Starting at the top of the entries below, set down every line exactly, please, until you reach the line with "This screenshot has height=403, width=350.", which is included too.

Material supplied: Begin

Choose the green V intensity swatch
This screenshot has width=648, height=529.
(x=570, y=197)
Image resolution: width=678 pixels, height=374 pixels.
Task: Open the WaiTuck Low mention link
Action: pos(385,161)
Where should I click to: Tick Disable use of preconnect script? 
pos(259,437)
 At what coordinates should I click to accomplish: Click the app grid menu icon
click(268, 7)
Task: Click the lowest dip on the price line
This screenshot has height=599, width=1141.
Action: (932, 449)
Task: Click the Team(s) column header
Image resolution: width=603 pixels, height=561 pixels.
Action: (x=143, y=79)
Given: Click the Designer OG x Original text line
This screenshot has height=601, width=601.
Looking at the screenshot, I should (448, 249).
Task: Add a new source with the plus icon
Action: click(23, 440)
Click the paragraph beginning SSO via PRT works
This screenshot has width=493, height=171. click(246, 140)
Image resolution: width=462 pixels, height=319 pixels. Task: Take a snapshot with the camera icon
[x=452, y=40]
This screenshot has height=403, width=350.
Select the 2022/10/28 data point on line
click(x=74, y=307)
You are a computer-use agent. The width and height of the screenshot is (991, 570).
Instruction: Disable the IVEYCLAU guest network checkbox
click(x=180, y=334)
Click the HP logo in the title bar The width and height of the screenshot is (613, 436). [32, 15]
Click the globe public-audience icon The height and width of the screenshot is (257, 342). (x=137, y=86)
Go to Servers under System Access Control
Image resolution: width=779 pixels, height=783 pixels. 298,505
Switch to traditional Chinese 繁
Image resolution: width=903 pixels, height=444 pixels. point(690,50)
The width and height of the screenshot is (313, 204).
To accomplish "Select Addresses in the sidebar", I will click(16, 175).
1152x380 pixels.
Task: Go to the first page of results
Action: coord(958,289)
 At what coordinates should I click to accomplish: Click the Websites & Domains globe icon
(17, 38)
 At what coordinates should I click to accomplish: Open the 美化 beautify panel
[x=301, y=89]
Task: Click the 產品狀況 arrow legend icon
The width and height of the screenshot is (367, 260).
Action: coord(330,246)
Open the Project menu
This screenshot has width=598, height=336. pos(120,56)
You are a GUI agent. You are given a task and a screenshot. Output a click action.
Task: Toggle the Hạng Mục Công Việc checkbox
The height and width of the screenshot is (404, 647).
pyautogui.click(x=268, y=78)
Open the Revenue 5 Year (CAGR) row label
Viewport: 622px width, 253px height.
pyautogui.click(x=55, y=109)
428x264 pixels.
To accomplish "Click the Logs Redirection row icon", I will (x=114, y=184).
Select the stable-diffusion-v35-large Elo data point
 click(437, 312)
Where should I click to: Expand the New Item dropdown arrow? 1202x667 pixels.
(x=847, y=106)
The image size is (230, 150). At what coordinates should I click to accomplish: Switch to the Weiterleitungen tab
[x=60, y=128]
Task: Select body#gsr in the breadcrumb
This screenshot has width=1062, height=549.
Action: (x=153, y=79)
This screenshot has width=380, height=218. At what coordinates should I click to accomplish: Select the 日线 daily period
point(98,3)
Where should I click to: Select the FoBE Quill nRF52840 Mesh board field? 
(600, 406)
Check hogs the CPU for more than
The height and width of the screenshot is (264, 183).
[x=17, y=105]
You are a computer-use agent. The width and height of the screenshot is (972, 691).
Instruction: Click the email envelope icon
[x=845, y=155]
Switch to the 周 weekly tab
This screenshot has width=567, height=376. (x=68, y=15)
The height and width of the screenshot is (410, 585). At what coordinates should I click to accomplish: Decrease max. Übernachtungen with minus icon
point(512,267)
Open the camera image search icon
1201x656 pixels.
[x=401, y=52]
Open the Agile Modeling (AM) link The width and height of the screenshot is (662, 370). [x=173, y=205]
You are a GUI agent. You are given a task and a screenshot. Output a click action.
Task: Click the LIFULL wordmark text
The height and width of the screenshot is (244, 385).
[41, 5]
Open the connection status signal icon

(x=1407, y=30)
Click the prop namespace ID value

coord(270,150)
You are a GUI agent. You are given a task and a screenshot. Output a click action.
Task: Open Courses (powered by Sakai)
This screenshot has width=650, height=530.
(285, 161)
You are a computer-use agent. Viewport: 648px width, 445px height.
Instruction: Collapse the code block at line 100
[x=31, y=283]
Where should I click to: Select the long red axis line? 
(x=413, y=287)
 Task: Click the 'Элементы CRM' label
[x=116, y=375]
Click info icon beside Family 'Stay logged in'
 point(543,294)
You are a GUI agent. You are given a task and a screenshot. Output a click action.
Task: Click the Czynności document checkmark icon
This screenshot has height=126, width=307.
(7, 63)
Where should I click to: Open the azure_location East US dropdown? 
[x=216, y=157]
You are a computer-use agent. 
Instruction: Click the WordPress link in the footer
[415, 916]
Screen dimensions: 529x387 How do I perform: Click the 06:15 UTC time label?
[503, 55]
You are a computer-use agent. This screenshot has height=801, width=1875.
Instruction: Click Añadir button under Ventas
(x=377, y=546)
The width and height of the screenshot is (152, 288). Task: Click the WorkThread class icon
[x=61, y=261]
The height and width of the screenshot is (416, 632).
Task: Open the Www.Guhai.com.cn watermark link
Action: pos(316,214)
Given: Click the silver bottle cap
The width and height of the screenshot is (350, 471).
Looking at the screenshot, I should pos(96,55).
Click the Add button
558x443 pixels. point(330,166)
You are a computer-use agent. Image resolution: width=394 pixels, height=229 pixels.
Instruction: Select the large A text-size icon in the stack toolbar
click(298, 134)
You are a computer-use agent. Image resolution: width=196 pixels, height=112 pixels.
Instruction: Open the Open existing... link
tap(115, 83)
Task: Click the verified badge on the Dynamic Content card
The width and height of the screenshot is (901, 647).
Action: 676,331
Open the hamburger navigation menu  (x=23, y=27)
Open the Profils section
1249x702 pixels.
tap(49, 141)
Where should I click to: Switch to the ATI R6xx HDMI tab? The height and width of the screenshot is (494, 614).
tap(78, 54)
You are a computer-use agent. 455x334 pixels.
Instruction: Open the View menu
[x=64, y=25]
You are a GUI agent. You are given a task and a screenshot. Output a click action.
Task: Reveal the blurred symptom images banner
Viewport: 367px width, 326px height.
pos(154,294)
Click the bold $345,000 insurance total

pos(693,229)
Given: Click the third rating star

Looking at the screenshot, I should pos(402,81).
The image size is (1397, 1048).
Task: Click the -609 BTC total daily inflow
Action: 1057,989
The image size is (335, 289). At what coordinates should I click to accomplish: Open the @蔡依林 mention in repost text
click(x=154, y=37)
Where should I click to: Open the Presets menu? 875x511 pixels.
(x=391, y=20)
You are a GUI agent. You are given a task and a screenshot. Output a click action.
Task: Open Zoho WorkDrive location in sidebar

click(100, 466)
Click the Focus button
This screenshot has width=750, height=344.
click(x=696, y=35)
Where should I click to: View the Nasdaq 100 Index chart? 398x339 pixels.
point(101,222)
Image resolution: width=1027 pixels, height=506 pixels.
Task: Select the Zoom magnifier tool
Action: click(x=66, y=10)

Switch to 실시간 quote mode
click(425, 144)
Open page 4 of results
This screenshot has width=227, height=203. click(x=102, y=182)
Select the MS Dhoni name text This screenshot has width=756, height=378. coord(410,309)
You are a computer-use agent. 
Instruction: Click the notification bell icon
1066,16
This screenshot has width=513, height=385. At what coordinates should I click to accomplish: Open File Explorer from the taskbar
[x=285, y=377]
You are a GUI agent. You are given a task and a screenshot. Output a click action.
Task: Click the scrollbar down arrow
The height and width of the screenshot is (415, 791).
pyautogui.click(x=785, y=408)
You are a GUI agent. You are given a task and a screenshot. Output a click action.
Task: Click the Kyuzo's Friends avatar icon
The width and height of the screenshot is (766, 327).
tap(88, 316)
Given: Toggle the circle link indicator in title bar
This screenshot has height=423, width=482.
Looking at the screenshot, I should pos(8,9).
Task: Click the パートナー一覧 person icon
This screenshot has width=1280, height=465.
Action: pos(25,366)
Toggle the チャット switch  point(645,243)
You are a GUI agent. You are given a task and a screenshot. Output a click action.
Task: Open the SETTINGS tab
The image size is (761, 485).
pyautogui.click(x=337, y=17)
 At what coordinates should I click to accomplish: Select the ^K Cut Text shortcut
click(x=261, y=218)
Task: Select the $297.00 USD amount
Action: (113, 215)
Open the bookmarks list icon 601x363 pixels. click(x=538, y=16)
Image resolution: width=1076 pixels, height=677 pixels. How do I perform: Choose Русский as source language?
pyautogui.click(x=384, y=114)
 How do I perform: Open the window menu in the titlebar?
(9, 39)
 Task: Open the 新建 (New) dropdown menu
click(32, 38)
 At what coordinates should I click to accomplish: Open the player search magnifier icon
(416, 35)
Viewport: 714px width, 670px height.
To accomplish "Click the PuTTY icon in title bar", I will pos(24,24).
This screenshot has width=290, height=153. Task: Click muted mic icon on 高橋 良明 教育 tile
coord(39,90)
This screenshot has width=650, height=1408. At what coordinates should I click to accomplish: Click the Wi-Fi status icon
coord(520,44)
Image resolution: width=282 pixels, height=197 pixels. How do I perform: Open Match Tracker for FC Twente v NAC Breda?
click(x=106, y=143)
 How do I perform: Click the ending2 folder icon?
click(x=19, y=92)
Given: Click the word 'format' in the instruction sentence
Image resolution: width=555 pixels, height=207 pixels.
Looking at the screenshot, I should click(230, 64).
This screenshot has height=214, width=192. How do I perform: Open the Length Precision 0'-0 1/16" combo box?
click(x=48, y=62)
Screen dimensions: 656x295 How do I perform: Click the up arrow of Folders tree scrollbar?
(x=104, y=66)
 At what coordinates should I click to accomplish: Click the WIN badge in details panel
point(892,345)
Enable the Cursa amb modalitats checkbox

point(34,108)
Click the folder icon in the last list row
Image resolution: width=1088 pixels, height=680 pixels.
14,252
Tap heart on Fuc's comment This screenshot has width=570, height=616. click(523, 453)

Material supplied: End

### [Result for this exercise]
Choose the green V intensity swatch
This screenshot has width=648, height=529.
(x=570, y=197)
Image resolution: width=678 pixels, height=374 pixels.
Task: Open the WaiTuck Low mention link
Action: pos(385,161)
Where should I click to: Tick Disable use of preconnect script? 
pos(259,437)
 At what coordinates should I click to accomplish: Click the app grid menu icon
click(268, 7)
Task: Click the lowest dip on the price line
This screenshot has height=599, width=1141.
Action: (932, 449)
Task: Click the Team(s) column header
Image resolution: width=603 pixels, height=561 pixels.
Action: (x=143, y=79)
Given: Click the Designer OG x Original text line
This screenshot has height=601, width=601.
Looking at the screenshot, I should (448, 249).
Task: Add a new source with the plus icon
Action: click(23, 440)
Click the paragraph beginning SSO via PRT works
This screenshot has width=493, height=171. click(246, 140)
Image resolution: width=462 pixels, height=319 pixels. Task: Take a snapshot with the camera icon
[x=452, y=40]
This screenshot has height=403, width=350.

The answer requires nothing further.